Wednesday, 01 July 2026

The International Banking Center (IBC) continues to maintain a strong financial position, supported by sufficient liquidity, solid capitalization, and sustained growth in lending activity. These results are reflected in the Banking Activity Report (IAB) for May 2026, released by the Superintendency of Banks of Panama (SBP).

At the end of the reporting period, the IBC’s liquidity ratio stood at 60%, while the Capital Adequacy Ratio (CAR) reached 16.04%, both well above the regulatory minimums of 30% and 8%, respectively. These indicators demonstrate the banking system’s resilience and its capacity to withstand periods of financial stress while continuing to support financial intermediation.

The system’s strong capital position is largely attributable to the progressive strengthening of the prudential framework through the implementation of the Capital Conservation Buffer and the initial phase of the buffer applicable to domestic systemically important banks. These additional capital requirements enhance the banking system’s capacity to absorb losses, preserve solvency, and sustain financial intermediation during periods of stress.

Taken together, these results underscore the resilience of the IBC, supported by robust liquidity and capital indicators, as well as sustained growth in lending activity.
IBC’s net loan portfolio reached USD 102,191.2 million, representing a year-on-year increase of 3.7%, or an additional USD 3,685.2 million compared with the same period of the previous year.
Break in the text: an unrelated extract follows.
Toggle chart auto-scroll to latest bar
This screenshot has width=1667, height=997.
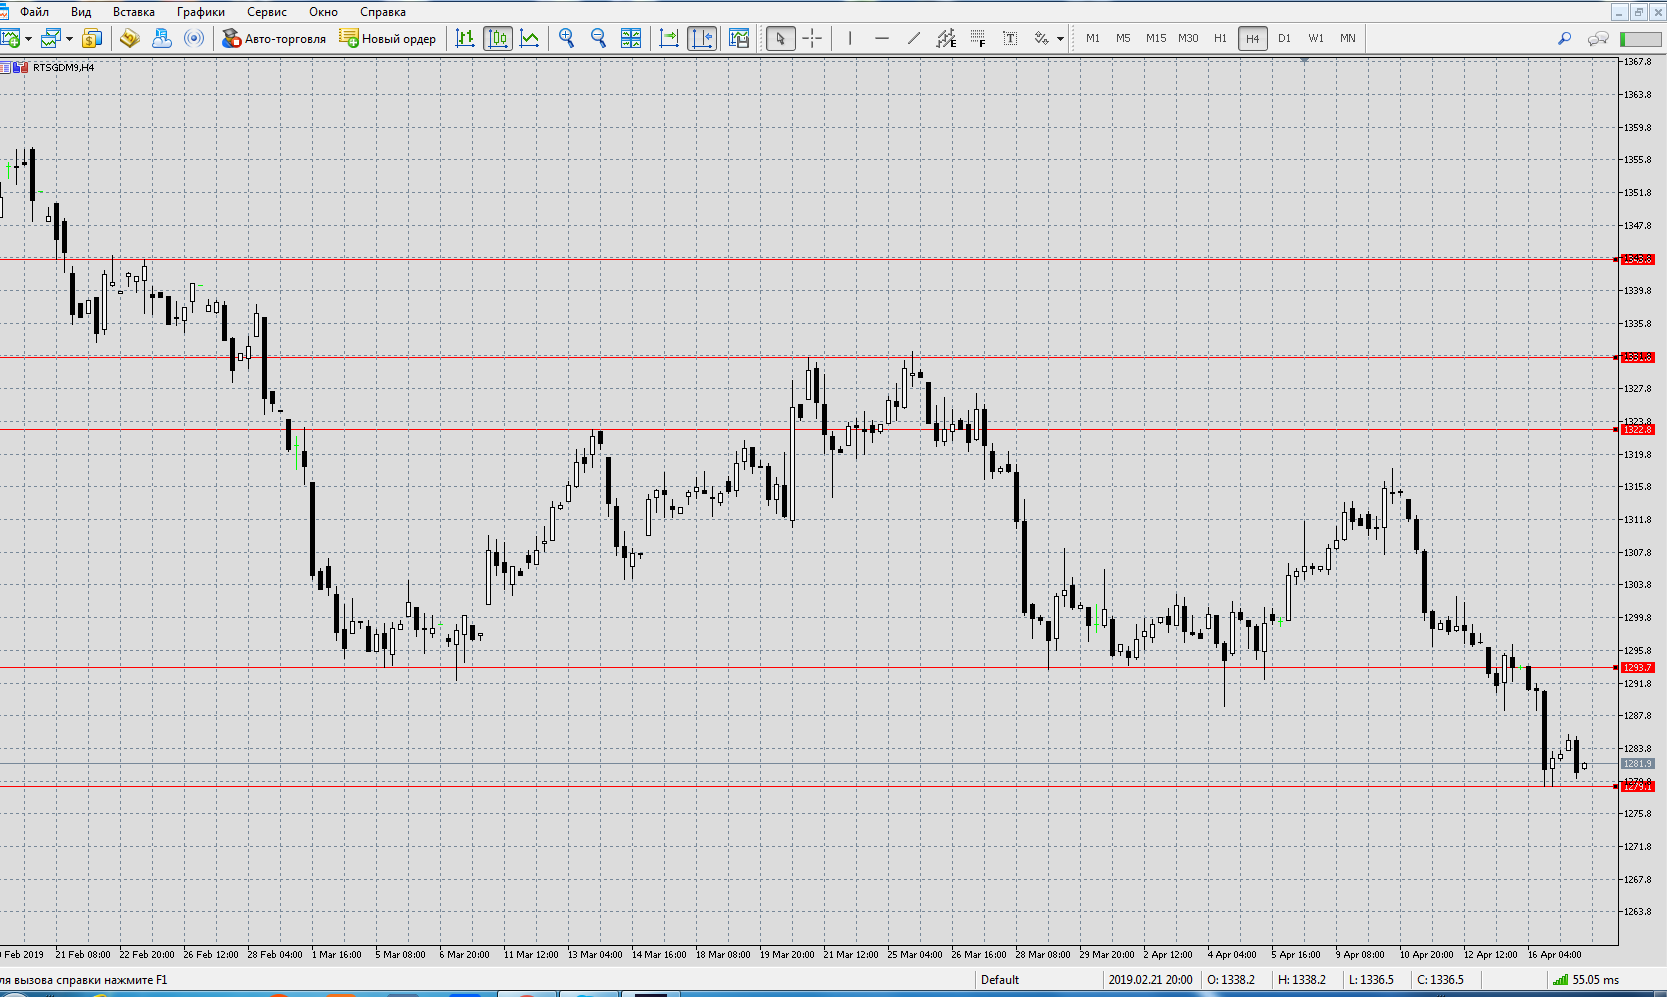(x=669, y=38)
This performance confirms the continuation of orderly credit expansion and the strengthening of financial intermediation.

Loan portfolio growth was driven primarily by the external portfolio. Net external lending increased by USD 3,472.3 million, or 9.71%, reaching USD 39,234.5 million, while the net domestic portfolio rose by USD 212.9 million, or 0.34%, totaling USD 62,956.7 million. This performance reaffirms IBC’s role as a regional financial intermediation platform, with international banking activity continuing to serve as a key driver of growth.

Meanwhile, total assets reached USD 167,440.4 million, representing a year-on-year increase of USD 10,664.3 million, or 6.8%. This favorable balance sheet performance was driven by higher liquid assets, continued growth in securities investments, increased deposits, and a stronger capital base.

Total deposits reached USD 121,090.3 million, reflecting a year-on-year increase of 7.4%, equivalent to an additional USD 8,369.9 billion compared with May 2025. Growth was driven primarily by external deposits, which increased by USD 4,827.4 million, or 10.74%, while domestic deposits grew by USD 3,542.4 million, or 5.23%.
Overall, these results demonstrate that the IBC continues to maintain a sound financial profile, supported by ample liquidity, robust capitalization, and balanced balance sheet growth.

The banking system's performance also continues to benefit from a favorable macroeconomic environment. Panama’s Monthly Economic Activity Index (IMAE), published by the National Institute of Statistics and Census (INEC) of the Office of the Comptroller General, recorded cumulative growth of approximately 5%, accompanied by low inflation and economic conditions that continue to support the stability of the financial system.

Against this backdrop, the IBC reaffirms its resilience and its capacity to continue supporting domestic and regional economic growth through prudent management, a strong financial position, and a sound banking system.

For additional information, the Banking Activity Report – May 2026 is available on the Superintendency of Banks of Panama’s website under the Financial and Statistics section.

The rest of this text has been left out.